Author Topic: Petitboot lock after Fedora 36 update  (Read 5764 times)

DKnoto

  • Jr. Member
  • **
  • Posts: 82
  • Karma: +13/-0
    • View Profile
Petitboot lock after Fedora 36 update
« on: September 26, 2022, 12:07:45 pm »
Today, after the Fedora 36 update, I had an unpleasant surprise. The first phase of the system update went as usual without any problems.
Then, as recommended, I restarted the machine and the firmware update phase began.

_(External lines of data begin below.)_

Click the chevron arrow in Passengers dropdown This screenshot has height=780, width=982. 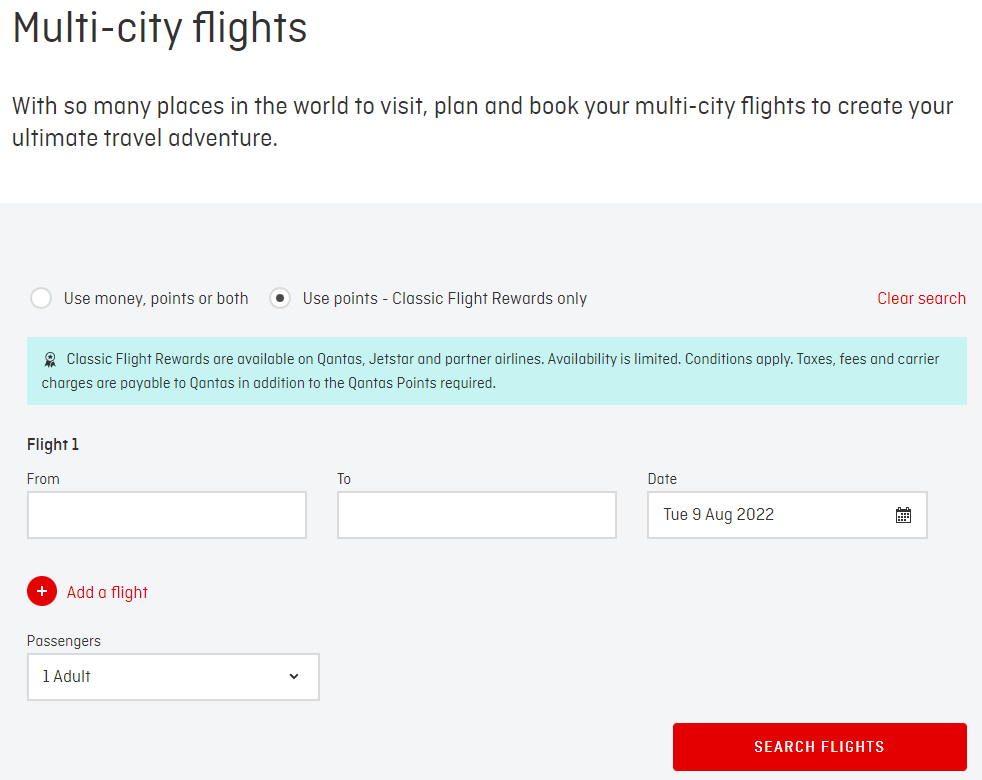click(294, 677)
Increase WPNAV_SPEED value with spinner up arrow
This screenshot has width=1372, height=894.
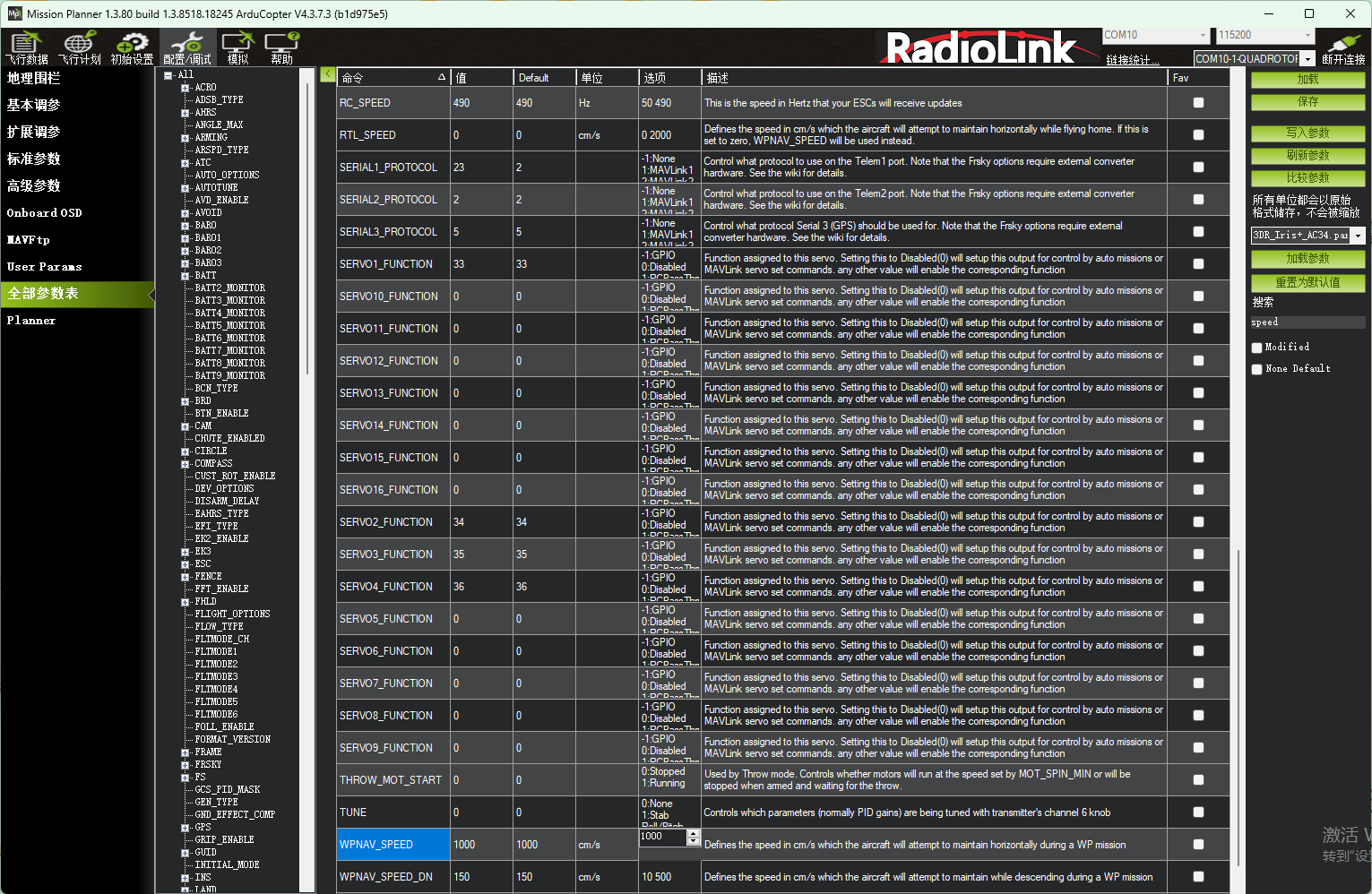[693, 833]
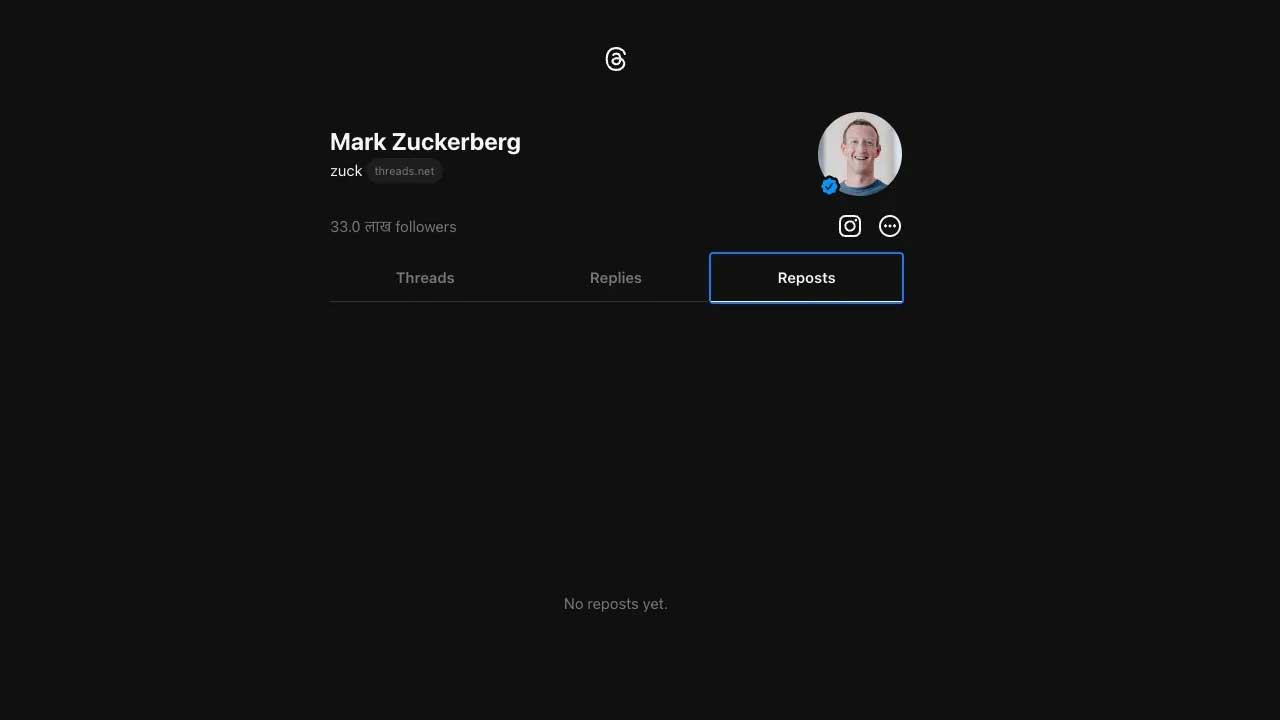Click the zuck username
The image size is (1280, 720).
pyautogui.click(x=346, y=171)
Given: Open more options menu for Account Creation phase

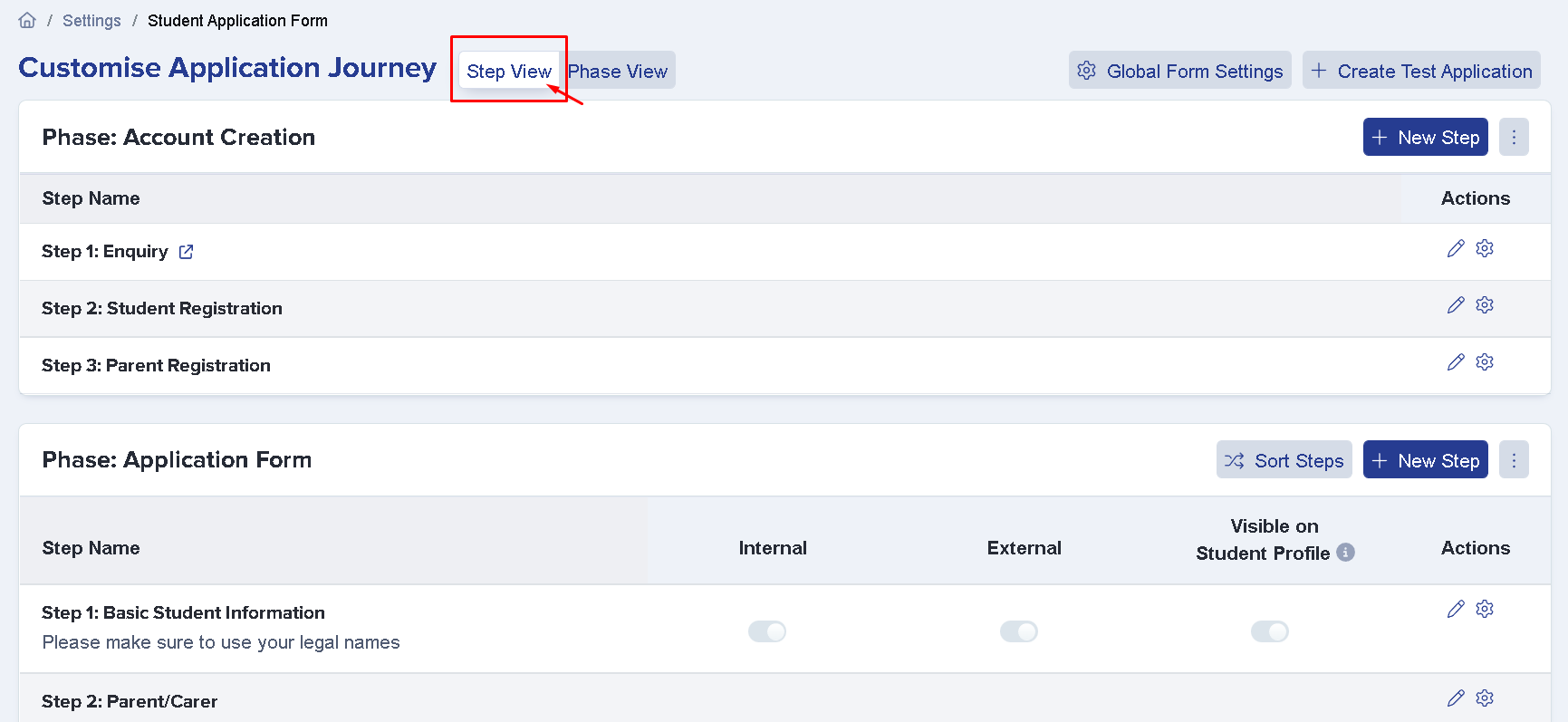Looking at the screenshot, I should click(x=1514, y=137).
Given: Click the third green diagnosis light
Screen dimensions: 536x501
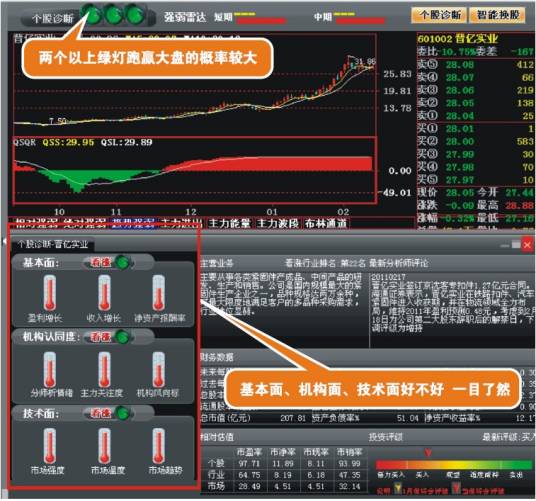Looking at the screenshot, I should (x=136, y=15).
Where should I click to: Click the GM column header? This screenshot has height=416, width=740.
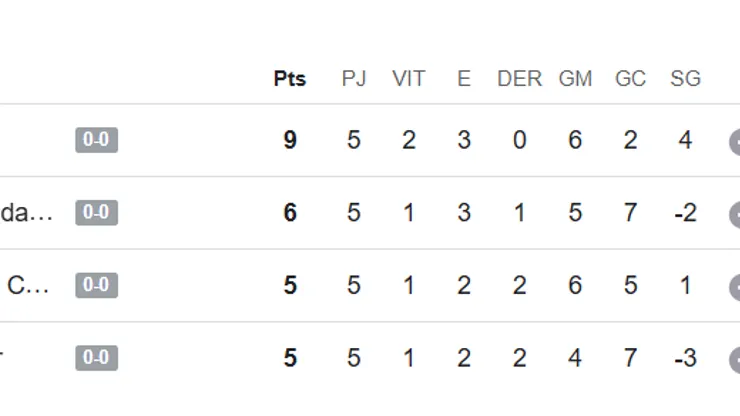[575, 79]
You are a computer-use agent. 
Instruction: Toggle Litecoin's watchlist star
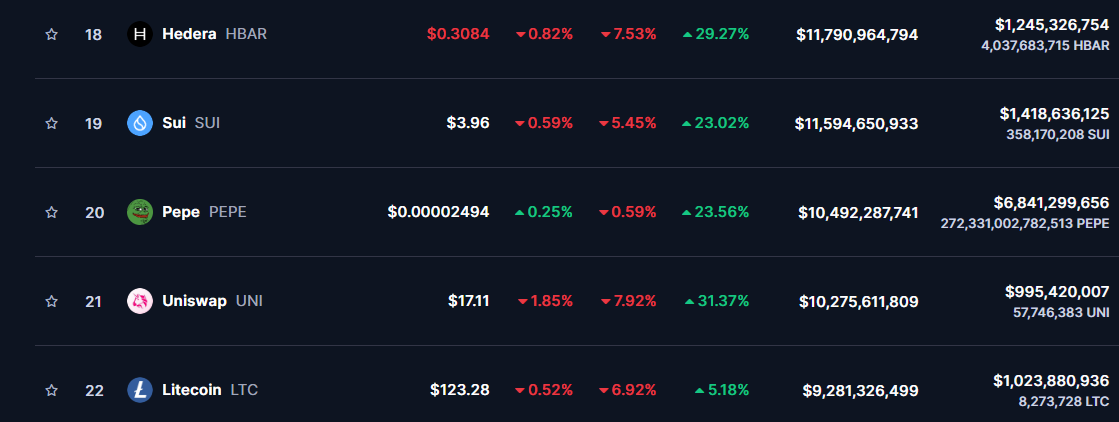pyautogui.click(x=51, y=390)
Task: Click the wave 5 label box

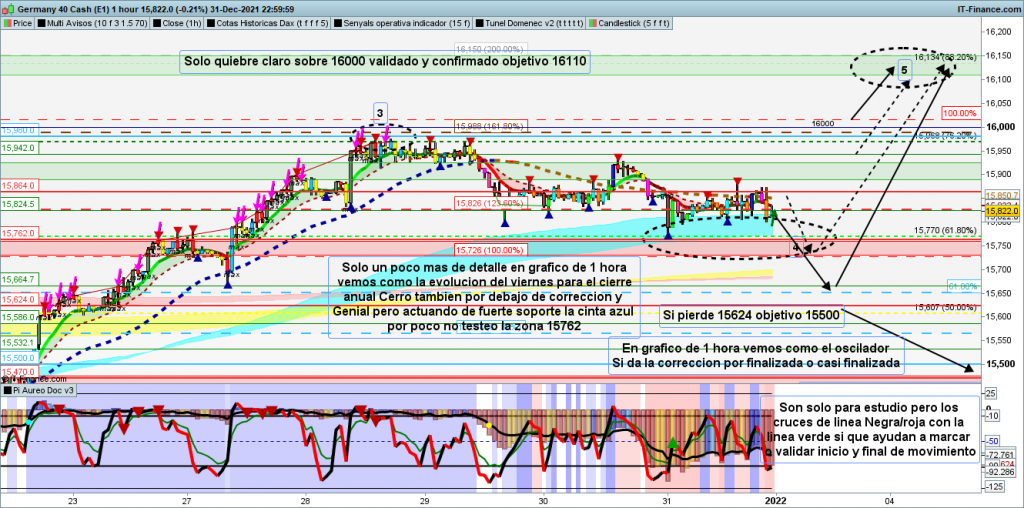Action: click(x=904, y=70)
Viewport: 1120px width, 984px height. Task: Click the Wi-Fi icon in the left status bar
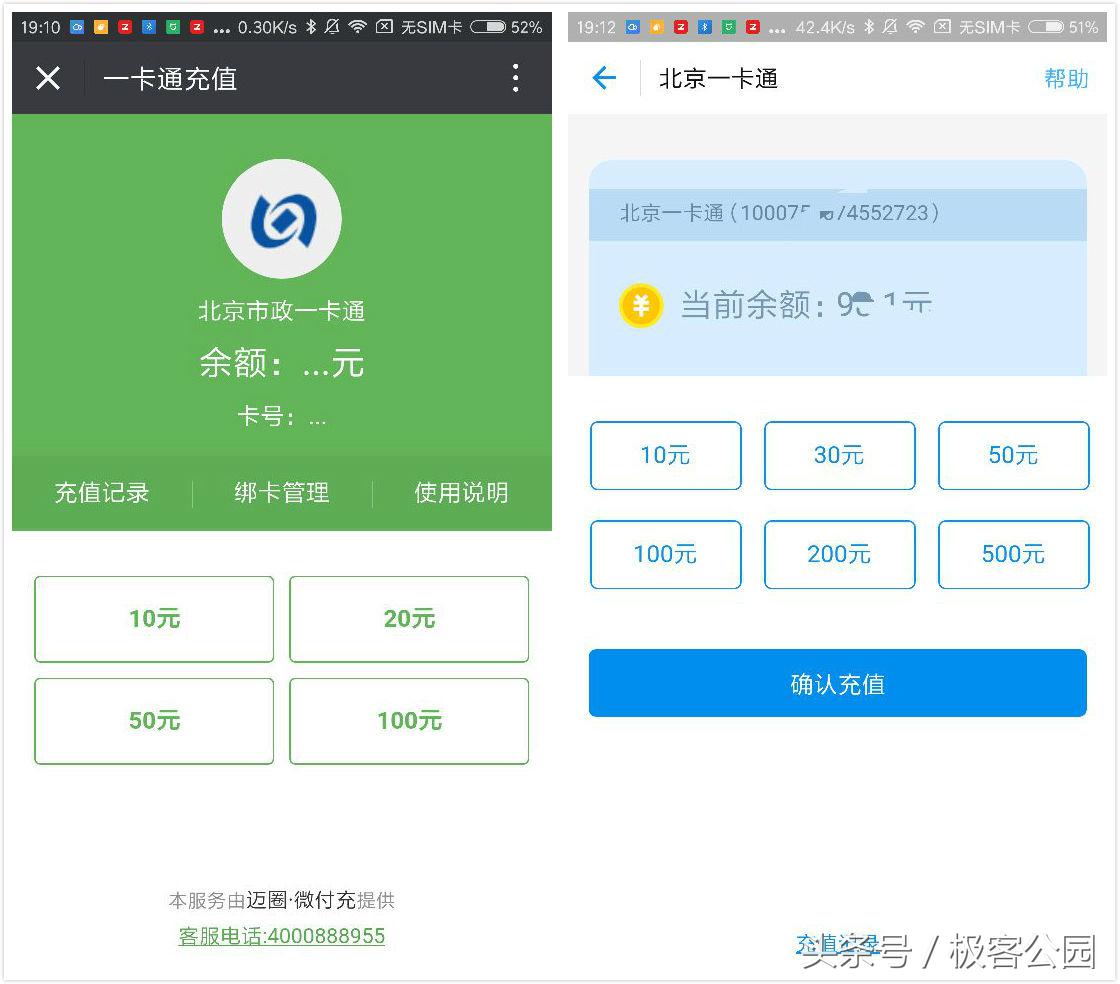(x=356, y=27)
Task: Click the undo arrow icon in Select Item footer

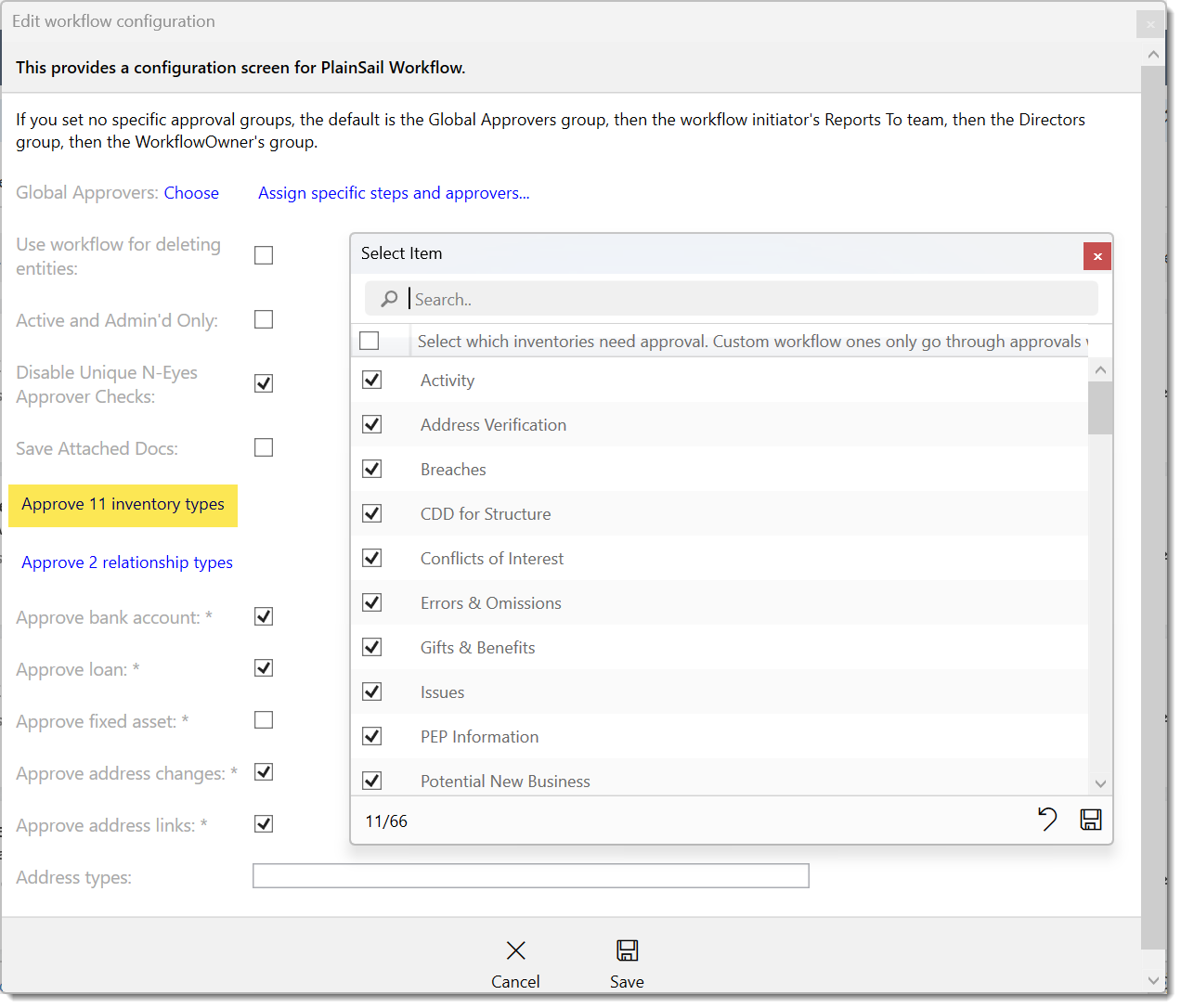Action: click(x=1047, y=820)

After this process was completed, it was rebooted
again and here are the problems:
  • Petitboot did not detect the disk, there is no list of possible kernels to load;
  • USB keyboard stopped working, locked on all USB sockets
  • the "Power" button stopped working, I couldn't turn off the machine
  • At the bottom of the screen, Petitboot wrote the message "Info: Waiting for device discovery"
Any ideas?

Minor fix, after the next restart the "Power" key works.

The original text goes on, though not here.